St. Mary's School, Mumbai or St. Mary's School I.C.S.E, I.S.C and International, is a private Catholic secondary school for boys, soon to turn into a co-education school, located in Mazagaon, Mumbai, in the state of Maharashtra, India. Founded by the Jesuits in 1864, the school is affiliated with the Indian Certificate of Secondary Education (ICSE) and the International General Certificate of Secondary Education (IGCSE). The school is amongst the oldest, continually running, private schools in India. It is also ranked amongst the top elite day schools in the country.

== History ==
St. Mary's School was founded in 1864 by members of the Society of Jesus (Jesuits), a Roman Catholic religious order founded by St. Ignatius of Loyola in 1540. The school is located adjacent to St. Anne's Church which was established in 1860. The school began as a Catholic school of education and a military orphanage. Later it opened to the Catholic populace in general, which led to expansion and to the construction of the building that now houses the senior school, whose foundation stone was laid by Lord Linlithgow, the Viceroy of India from 1936 to 1943. At present, the school has four Gothic-style buildings and is divided into Senior School (grades 5 and above) and Junior School (grades 4 and below). The school offers various sports facilities to the students, which include a gymnasium, basketball arena, and two grass turfed football grounds.

In 1933, St. Mary's High School SSC was carved out of the main St. Mary's School – which at the time offered the British General Certificate of Education to offer students the opportunity to focus on completion of the Secondary School Certificate. St. Mary's switched to the ICSE Indian Certificate of Secondary Education curriculum in the year 1958 – thereby, becoming one of the early adopters of the system. The school re-commenced offering the Indian School Certificate diploma (equivalent to the Cambridge A-Level) in 2021.

In recognition of its contribution in the field of education the Chief Postmaster General for Maharashtra released a special postal cover commemorating the school's 150th anniversary on 7 December 2013.

In anticipation for the school's 150th year celebration in June 2012 , the school organised Immaculata, an inter-school fest built ground-up by students, which has now grown into a yearly celebration of talent with several sections to participate in. It is one of Mumbai's most anticipated interschool festivals. As of 2026, the event is in its 12th edition, with the theme 'Level Up'.

St. Mary's has continually been ranked amongst the top schools of the country. As per Education World's 2021–2022 survey, the school is ranked 2nd nationwide in the category of 'Day School for Boys'.

Students are encouraged in the arts and sports. Many amongst the school's alumni have flourished in theatre, music, and Bollywood.

**ENTRIES SHOWN:**
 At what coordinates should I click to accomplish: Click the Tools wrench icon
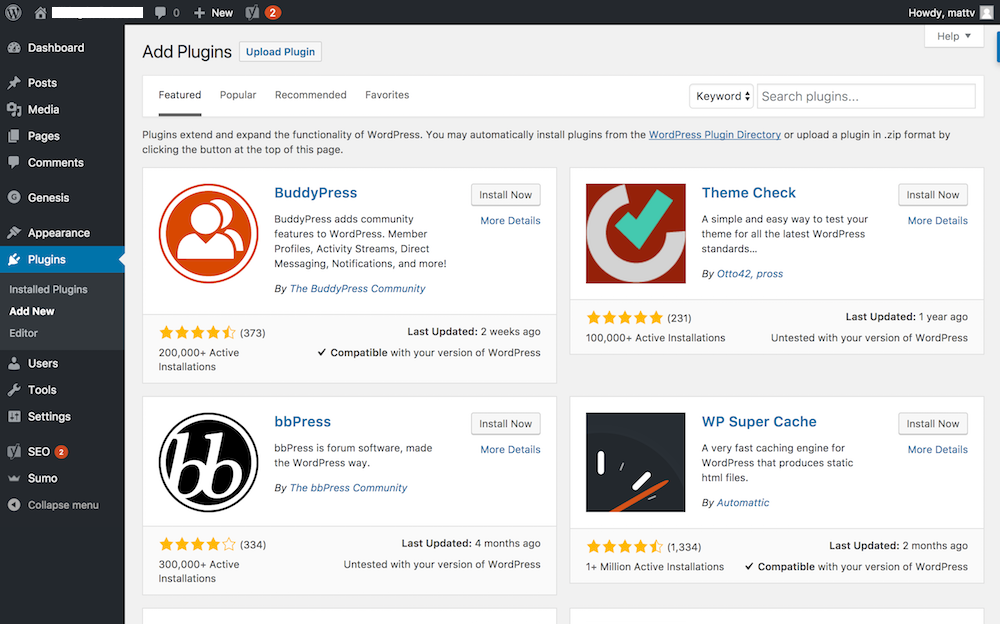click(x=14, y=390)
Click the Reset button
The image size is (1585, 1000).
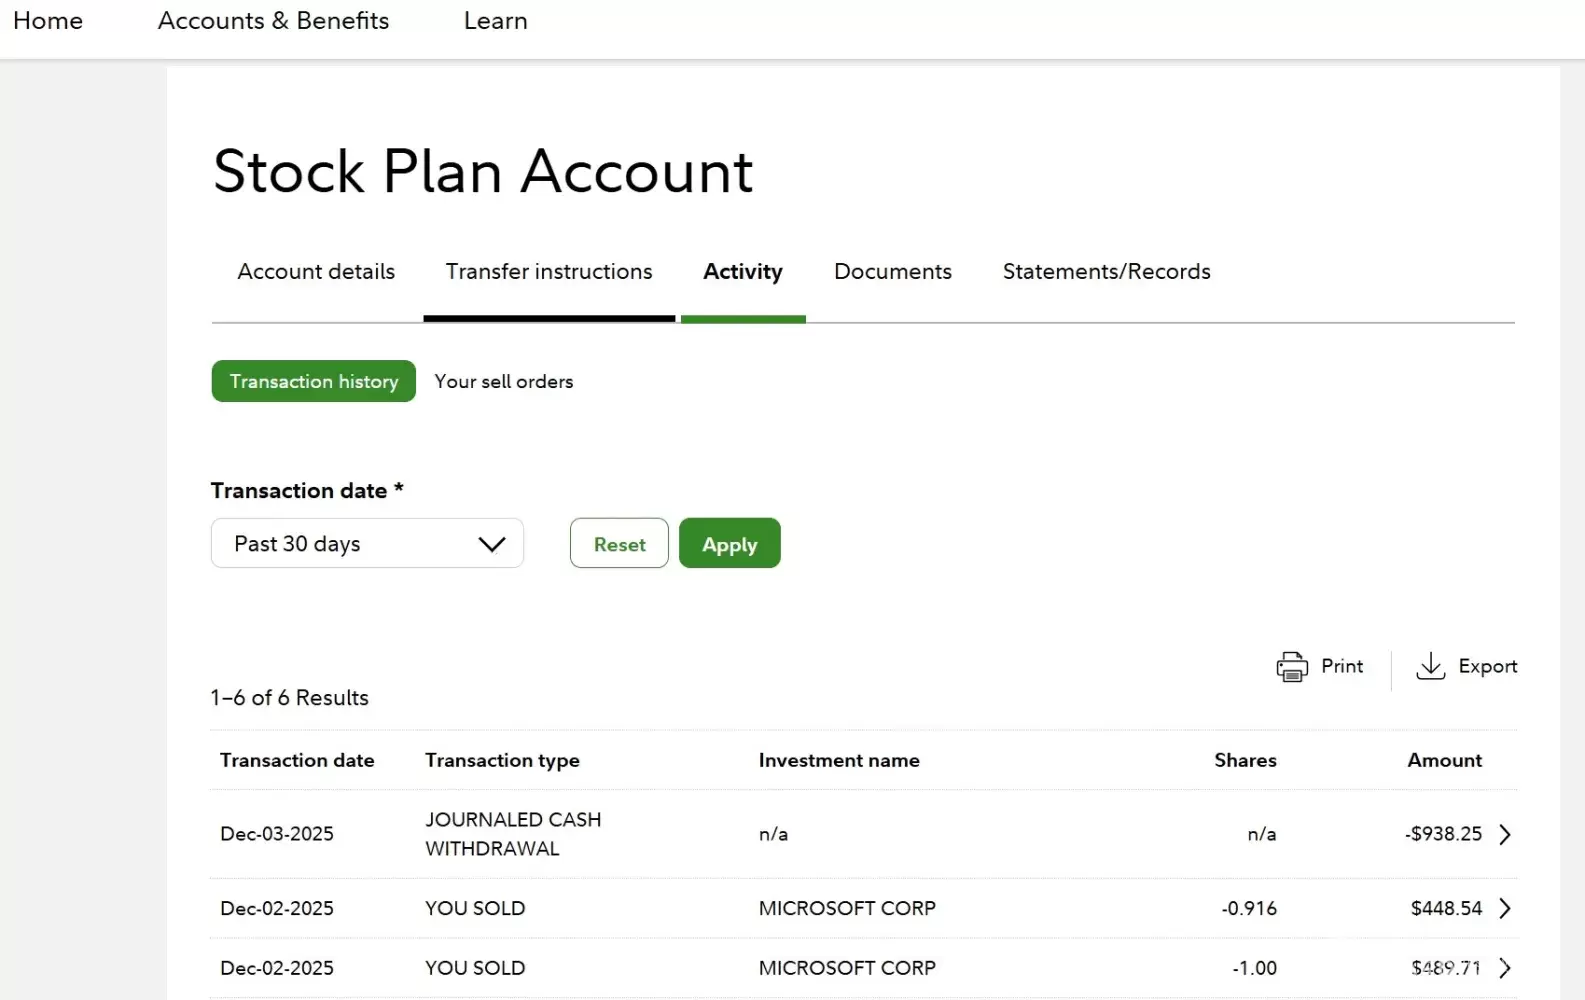point(619,544)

**HOW TO COMPLETE THIS TASK:** Duplicate the stretch of the St. Mary's School text from "In 1933, St." through "A-Level) in 2021.".

**SOLUTION TO THIS TASK:**
In 1933, St. Mary's High School SSC was carved out of the main St. Mary's School – which at the time offered the British General Certificate of Education to offer students the opportunity to focus on completion of the Secondary School Certificate. St. Mary's switched to the ICSE Indian Certificate of Secondary Education curriculum in the year 1958 – thereby, becoming one of the early adopters of the system. The school re-commenced offering the Indian School Certificate diploma (equivalent to the Cambridge A-Level) in 2021.